EMILY: Your chart with the two rules has the subtitle “The Irreducibility of Complexity” — what exactly does that mean?

LAURIE: That’s another mystery. The tribe has a song, that all of them learn to sing at a young age — in fact the whole language seems more like songs than language, since it appears not to have tenses or syntax or sentence structure. When we asked them what the song “meant” they just reiterated the First Conceit. When we asked them what it was about they used this series of hand gestures that was absolutely magical to witness;

[he gestures, his arms moving in a series of circles and spirals]

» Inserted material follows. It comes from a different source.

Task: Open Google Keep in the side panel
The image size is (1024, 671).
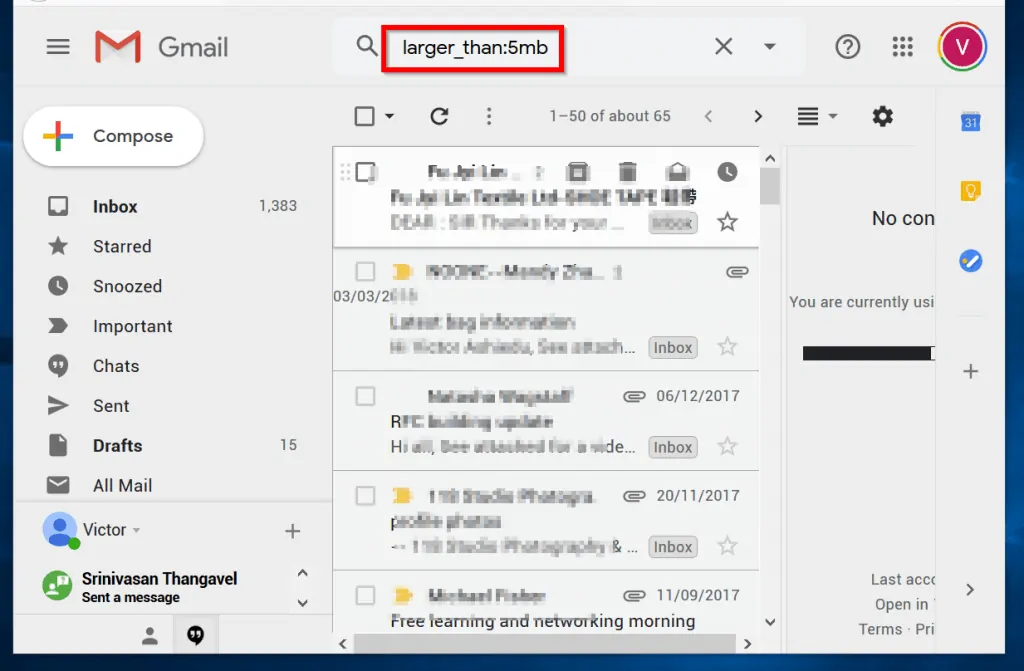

and they all “know” these gestures, as if it were a tribal dance. The gestures include something like the ragged “enso” circle design on my shirt, which also appears in some of their art. Although we cannot know for sure, these gestures would seem to suggest that their world is irreducibly complex — that it cannot be known or controlled or reduced, but is in every sense complete, timeless and perfect. They have no artifacts, no tools or mechanical devices, as if such fragile contrivances, being merely complicated, were an affront to natural laws. That acceptance seems to underlie their rules and conceits, their whole way of being.

KAREN: I have to say, as fascinating as all this is, I think what you have proposed might go down in the history of organizational and community management as the worst idea of all time.

SKIP: Yes, it’s actually closer to “unmanagement”. If you have other ideas that have not been tried, you might want to try them first. The organizations and communities that are using this had pretty much run out of other ideas. Fortunately, it seems.

LAURIE: I love the idea of this being “the worst idea of all time”. We’ve been looking for a title for this presentation, and for the second film about the tribe, which delves a bit more into the three conceits. Do you mind if we use it?

KAREN: Only if it doesn’t work — or if you don’t credit me for it.

LAURIE: Deal!

[Chanel has a brief, inaudible conversation with one of the other attendees]

CHANEL: I’m told that it’s lunch time, and that soup’s ready. We’re in recess until one.

[END OF ACT ONE]

[Author’s Notes: This start-of-a-play was inspired by a lucid dream I had a couple of weeks ago, in which the precise words “the irreducibility of complexity”, and the two rules and the three conceits noted above, were stated. The top image is from the brilliant and generous artist Geralt at Pixabay, CC0. The map is from Sourcemap, and the Orlov Model is based on Dmitry Orlov’s Five Stages of Collapse. Other than the “enso” circle, none of these images appeared in my dream.]